ФЕНОМЕНОЛОГИЯ СОВЕСТИ[206]

ФЕНОМЕНОЛОГИЯ СОВЕСТИ[206]

Свое наиболее глубинно–непосредственное выражение моральный закон находит в голосе совести» Правда, совесть сама по себе никак не может быть залогом морального поведения. Обыкновенно все призывы к совести («Да постыдитесь же!» «Неужели Ваша совесть молчит?» и т. д.) остаются недейственными. Ибо голос совести говорит лишь в человеке, предрасположенном к со–понятию этого голоса. Главное же — сущность совести заключается в непосредственной направленности на объективную иерархию ценностей. Объективная иерархия ценностей есть условие возможности совести, есть тот источник, из которого совесть черпает свой пафос. Всякая же апелляция к совести как только к психической инстанции (а не к самому Добру) не достигает цели. Ибо низшие ценности имеют тенденцию в большей степени владеть нашим «я», чем ценности высшего порядка. Без вознесения к Добру, без сублимации, невозможно преодоление низших влечений.

Но если голос совести редко побуждает нас следовать по пути добра, то он, и только он, может научить нас различению между добром и злом.

1. Основной чертой совести является ее бескорыстный характер. Совесть не преследует никаких практических интересов. Она говорит как нелицеприятный наблюдатель и молчаливый судья наших поступков и намерений. Перед лицом всевидящей совести нельзя скрыть ни одного, сознательного или бессознательного, мотива. Совесть есть как бы посредник между царством абсолютных ценностей и нашей личностью.

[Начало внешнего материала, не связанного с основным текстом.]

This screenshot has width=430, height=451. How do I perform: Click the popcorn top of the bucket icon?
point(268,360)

2. Голос совести говорит далеко не всегда, но сама совесть беспощадно реагирует на все наши поступки и мотивы. Совесть пишет в нашей душе как бы симпатическими чернилами. Благодаря совести мы все втайне знаем степень нашего морального несовершенства, как бы мы ни скрывали это потаенное знание от других и от самих себя.

3. Совесть говорит не от имени «я», а обращаясь к «я». Наше «я» является лишь восприемником, а не творцом голоса совести. Совесть менее всего зависит от нашей сознательной воли. Она характеризуется своеобразной «данностью свыше». «Совесть говорит в модусе молчания» (Хайдеггер). Голос молчания есть противоречие во всех случаях, кроме одного исключения: голоса совести. Мы можем до большой степени заглушать в себе голос совести, в предельных случаях наглухо замуровать его. Но мы не можем заставить совесть говорить то, чего хочет наша сознательная воля. Мы можем заглушать голос совести, но не изменять его.

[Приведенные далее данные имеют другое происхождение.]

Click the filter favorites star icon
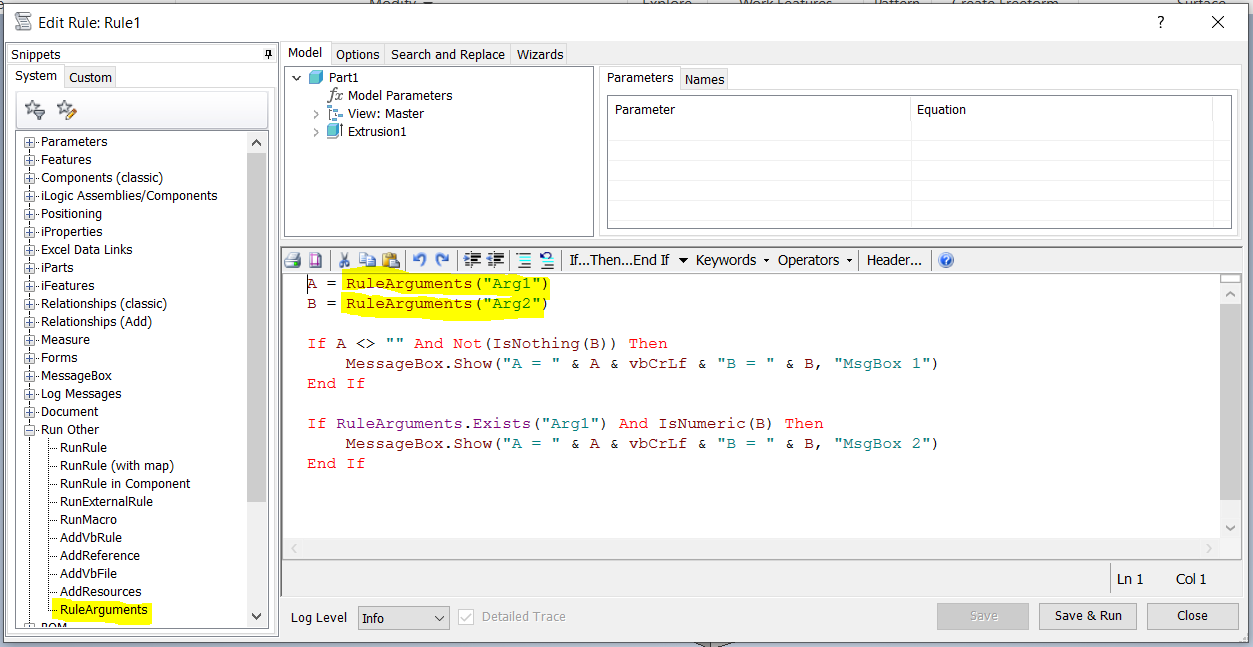Screen dimensions: 1253x647 tap(35, 110)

4. Совесть осуждает нас не за сами поступки, а за качество мотива, из которого они вытекают, — за выбор низкой, ложной или мнимой ценности. Она осуждает не наш поступок, а его первопричину: направленность нашего «я» на низшие или отрицательные ценности. Она не говорит: «Ты вчера совершил дурной поступок», но: «Ты — дурной человек, и это особенно проявилось в твоем вчерашнем поступке».

5. Как заметил еще Сократ, совесть разоблачает зло (говорит, чего не нужно делать), но не указывает прямо путь добра. Ибо вознесение души к добру предполагает уже ответную реакцию человека на голос совести.

Совесть знает о добре и зле бесконечно больше, чем наше сознательное «я». Источники совести заключены в глубине нашего существа. Совесть есть живой орган познания добра и зла. Жалобы на то, что этот орган несовершенен, лишены основания. Совесть никогда не ошибается. Но, повторяем, явственность голоса совести возможна лишь при воле к восприятию этого голоса. Большей же частью мы не хотим слушать голоса совести и, сознательно или бессознательно, заглушаем его. Имея в виду эту практическую смутность голоса совести, Макс Шелер ставит выше совести «непосредственную интуицию Добра в его самоданности», т. е. моральную интуицию. Но если бы мы обладали таким лучезарным органом познания добра и зла, то этика не была бы проблемой. Фактически непосредственной интуицией добра обладает сама совесть (то есть «сверх–я»), а не наше «я», способное в лучшем случае лишь воспринимать голос совести.

Совесть необъяснима ни природно, ни социально. Совесть может быть понята лишь на основе метафизики сверхличных ценностей, ибо само существо совести — метафизично. В нас самих свершается живая метафизика бытия, метафизика ценностей. Ибо, с моральной точки зрения, мы сами постоянно творим себя, так что все наше бытие является мистерией творящей свободы.

Но отношение личности к ценностям носит не принудительный, а свободный характер. Это ставит вопрос о сущности моральной свободы.